As such an idea was controversial at the time, it was written anonymously to avoid possible backlash, probably by author and educator Fukuzawa Yukichi. (The editorial was included in the second volume of Fukuzawa's complete works in 1933.) Even so, the editorial was generally ignored and did not attract any comment upon its publication.

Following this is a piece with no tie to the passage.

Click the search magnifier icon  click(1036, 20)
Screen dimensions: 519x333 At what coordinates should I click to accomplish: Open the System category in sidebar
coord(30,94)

In 1996, historian Shinya Ida used forensic linguistic methods to analyze "Datsu-A Ron" and concluded the writer was likely either Yoshio Takahashi or Fukuzawa.

==Abstract==
The article first declares that the "wind of westernization" is blowing through the region and that countries can either accommodate it and "taste the fruit of civilization" or be left without a choice in their own destiny. "Civilization is like the measles", it continues, "and it is better than the measles that it can bring interests". It sees the conservative Tokugawa shogunate as having impeded this road to "civilization" and self-determination, and argues that its overthrow was necessary to get rid of the old and gain the new. In this way, the author sees Japan during the Meiji Restoration as spiritually "leaving Asia," since its two closest neighbors, China and Korea, do not appear to be embracing such reformation. Unless there are pioneers to reform these countries, they would be conquered and divided by external forces, as shown by the unequal treaties and threat of force pushed on Asian countries by the United States and other Western powers.

A key passage reads:
- Once the wind of Western civilization blows to the East, every blade of grass and every tree in the East follow what the Western wind brings.
- The spread of civilization is like the measles.
- In my view, these two countries [China and Korea] cannot survive as independent nations with the onslaught of Western civilization to the East.
- It is not different from the case of the righteous man living in a neighborhood of a town known for foolishness, lawlessness, atrocity, and heartlessness. His action is so rare that it is always buried under the ugliness of his neighbors' activities.
- We do not have time to wait for the enlightenment of our neighbors so that we can work together toward the development of Asia. It is better for us to leave the ranks of Asian nations and cast our lot with civilized nations of the West. Those [who] are intimate with bad friends are also regarded as bad, therefore I will deny those bad Asian friends from my heart.

==Historical background==
"Datsu-A Ron" has been said to be Fukuzawa's response to a failed attempt by Koreans to organize an effective reform faction, an attempt he had supported. He had invited young Korean aristocrats to his school. He supported Yu Giljun who is the first foreign student of Korea, and one of his disciples, Kim Okgyun, attempted a coup d'état in 1884 but failed. These failures pushed Fukuzawa to develop his "leaving Asia" ideology. Nevertheless, the assistance provided to radical Koreans during this era was generally not intended to lead to complete independence for the peninsula, but rather sought to expand Japanese influence in Korea even further. This culminated in the cynical power-plays undertaken in Korea by Koreans supported by Fukuzawa and by the Japanese Imperial Army during the First Sino-Japanese War.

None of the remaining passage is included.